If ${\displaystyle F(z)}$ is an admissible function (we will discuss what this means later) then

${\displaystyle [z^{n}]F(z)\sim {\frac {F(\zeta )}{\zeta ^{n+1}{\sqrt {2\pi f^{''}(\zeta )}}}}}$ as ${\displaystyle n\to \infty }$

where ${\displaystyle e^{f(z)}={\frac {F(z)}{z^{n+1}}}}$ and ${\displaystyle \zeta }$ is such that ${\displaystyle F^{'}(\zeta )=0}$.

Proof[edit | edit source]

Proof due to Flajolet and Sedgewick^[2].

By Cauchy's coefficient formula:

${\displaystyle [z^{n}]F(z)={\frac {1}{2\pi i}}\int _{C}{\frac {F(z)}{z^{n+1}}}dz}$

We can visualise this as a 3D graph whose ${\displaystyle x}$ and ${\displaystyle y}$ axes are the real and imaginary parts of ${\displaystyle z}$ respectively and the ${\displaystyle z}$ axis is the real part of ${\displaystyle {\frac {F(z)}{z^{n+1}}}}$.

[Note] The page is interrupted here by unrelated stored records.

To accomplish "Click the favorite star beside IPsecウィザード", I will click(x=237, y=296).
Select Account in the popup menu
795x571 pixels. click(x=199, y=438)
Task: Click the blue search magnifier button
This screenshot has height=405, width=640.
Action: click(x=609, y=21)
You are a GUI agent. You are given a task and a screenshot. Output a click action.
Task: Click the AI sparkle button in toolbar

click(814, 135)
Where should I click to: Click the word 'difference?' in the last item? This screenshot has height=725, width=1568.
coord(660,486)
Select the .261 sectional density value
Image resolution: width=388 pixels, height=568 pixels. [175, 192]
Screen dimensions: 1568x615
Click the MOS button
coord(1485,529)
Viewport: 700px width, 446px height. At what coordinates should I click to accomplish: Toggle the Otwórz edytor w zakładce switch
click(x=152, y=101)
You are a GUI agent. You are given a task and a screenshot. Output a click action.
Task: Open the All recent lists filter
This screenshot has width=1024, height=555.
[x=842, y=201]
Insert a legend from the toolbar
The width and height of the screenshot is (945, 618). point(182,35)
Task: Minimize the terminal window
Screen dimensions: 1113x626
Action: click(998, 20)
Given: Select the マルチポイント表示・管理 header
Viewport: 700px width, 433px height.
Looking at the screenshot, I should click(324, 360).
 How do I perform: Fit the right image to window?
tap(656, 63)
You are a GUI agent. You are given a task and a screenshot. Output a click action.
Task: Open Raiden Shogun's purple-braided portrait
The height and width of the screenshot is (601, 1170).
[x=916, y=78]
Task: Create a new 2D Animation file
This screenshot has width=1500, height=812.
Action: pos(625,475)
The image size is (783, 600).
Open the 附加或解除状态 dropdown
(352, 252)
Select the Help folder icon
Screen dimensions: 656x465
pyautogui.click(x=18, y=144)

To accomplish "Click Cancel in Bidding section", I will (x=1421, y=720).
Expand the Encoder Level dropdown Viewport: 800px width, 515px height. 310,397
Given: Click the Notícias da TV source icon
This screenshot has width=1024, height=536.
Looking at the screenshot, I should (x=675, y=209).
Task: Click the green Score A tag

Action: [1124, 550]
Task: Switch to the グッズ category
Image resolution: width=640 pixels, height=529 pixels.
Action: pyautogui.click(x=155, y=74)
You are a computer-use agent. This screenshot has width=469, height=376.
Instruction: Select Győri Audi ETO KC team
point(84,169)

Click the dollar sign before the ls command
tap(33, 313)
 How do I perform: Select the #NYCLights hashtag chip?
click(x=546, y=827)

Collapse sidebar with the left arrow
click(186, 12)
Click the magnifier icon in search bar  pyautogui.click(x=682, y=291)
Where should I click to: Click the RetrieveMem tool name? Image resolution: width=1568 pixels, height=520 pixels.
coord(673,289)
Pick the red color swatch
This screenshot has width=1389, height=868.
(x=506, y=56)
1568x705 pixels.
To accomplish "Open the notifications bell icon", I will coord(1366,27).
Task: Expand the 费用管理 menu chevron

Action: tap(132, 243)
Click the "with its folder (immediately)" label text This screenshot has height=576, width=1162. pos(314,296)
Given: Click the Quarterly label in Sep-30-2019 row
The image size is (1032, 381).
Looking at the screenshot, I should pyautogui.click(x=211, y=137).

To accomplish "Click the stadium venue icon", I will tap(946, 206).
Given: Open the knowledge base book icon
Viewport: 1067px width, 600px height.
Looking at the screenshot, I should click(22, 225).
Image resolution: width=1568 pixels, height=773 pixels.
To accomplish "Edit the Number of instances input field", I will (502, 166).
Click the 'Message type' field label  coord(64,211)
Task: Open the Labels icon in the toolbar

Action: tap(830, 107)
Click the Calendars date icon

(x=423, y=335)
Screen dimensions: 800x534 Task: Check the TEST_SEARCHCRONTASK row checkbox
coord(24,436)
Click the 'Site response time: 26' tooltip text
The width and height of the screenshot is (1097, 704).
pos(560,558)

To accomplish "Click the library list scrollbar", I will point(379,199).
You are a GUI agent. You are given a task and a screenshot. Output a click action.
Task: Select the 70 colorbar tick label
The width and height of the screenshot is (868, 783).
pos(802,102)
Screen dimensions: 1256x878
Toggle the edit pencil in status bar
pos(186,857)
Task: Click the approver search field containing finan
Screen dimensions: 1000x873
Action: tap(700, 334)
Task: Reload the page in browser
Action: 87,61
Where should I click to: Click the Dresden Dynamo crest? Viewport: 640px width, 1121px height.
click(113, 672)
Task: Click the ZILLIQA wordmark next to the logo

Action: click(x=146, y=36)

For the generating functions we are interested in, ${\displaystyle {\frac {F(z)}{z^{n+1}}}}$ has a saddle-point on the positive real axis^[3]. This is the highest altitude of the green path in the above graph. Call this ${\displaystyle \zeta }$.

Being an analytic function (except at ${\displaystyle z=0}$), we can deform the contour to go through the saddle-point. The biggest contributor to the integral is made by the part of the contour near the saddle-point (call this ${\displaystyle C_{0}}$, which is the red part of the path in the graph below). The rest of the contour (call this ${\displaystyle C_{1}}$, the green part of the path) contributes relatively little.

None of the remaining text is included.